The Burning Issuesstudy, by the National Gay and Lesbian Federation (NGLF), published today surveyed 1,100 people by email and asked them their priorities.
"The remarkable finding," said Ailbhe Smyth, Chair of the NGLF, "is the convergence of views about the burning issues, among such a diverse community".
"While equal marriage rights and child protection are the top political concerns, it is hugely significant that harassment and exploitation in the workplace is the number one concern."
It was "shameful" that almost a decade into the 21st century Irish citizens were still fearful about being marginalised at work because of their sexuality, and of being harassed, bullied or even violently attacked because of who they were.
Respondents were asked both quantitative questions were issues were 'scored' depending on how important they were, and also open-ended questions where they were asked to identify their political priorities.
The most important issues as scored by respondents were equal rights at work, personal security, marriage equality, support for young LGBT people and supports for people coming out.
"In the current economic climate issues in the workplace surfaced as the fundamental concern of all respondents.
Being able to work in an environment where you can be fully open about your sexuality without fear of discrimination was rated as the most important issue in the survey."
Workplace equality had an overall score of 8.3, on a scale where one was least important and 10 most important. Homophobic violence received an overall score of 8.2.
"Violence against any individual or group cannot be tolerated," said Dr Seán Denyer, co-author of the report.
"The fact that young gay or bisexual men ranked this as their number one issue reveals the extent of the problem."

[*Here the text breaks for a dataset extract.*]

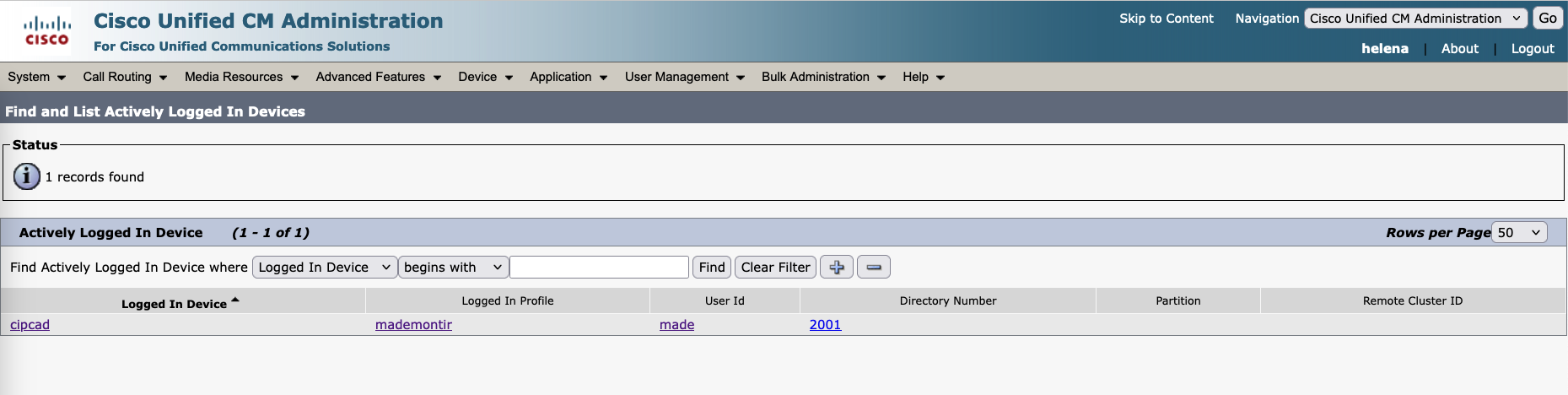1568x395 pixels.
Task: Open directory number 2001 link
Action: (x=825, y=325)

In the open-ended questioning marriage equality was "overwhelmingly the top priority of respondents with a quarter of them designating it as their most pressing priority".
Civil partnerships were far less important or desirable to the community and achieving these was ranked 12th most important in the open-ended questioning.
"The issue of achieving full equality for LGBT people across all the dimensions of legal, political, social and cultural life is the second most important priority of the respondents."
Lesbian and gay parenting rights, followed by greater supports for LGBT people living outside Dublin were identified as the third and fourth most pressing issues.
The transgender community, said Ms Smyth, was small in number but "acutely disadvantaged".
They ranked equality at work as a number one priority, but - unlike the other groups - ranked access to health and mental health services as number two.
Ms Smyth stressed the survey showed the LGBT community was vibrant and enthusiatically engaging with issues affecting it.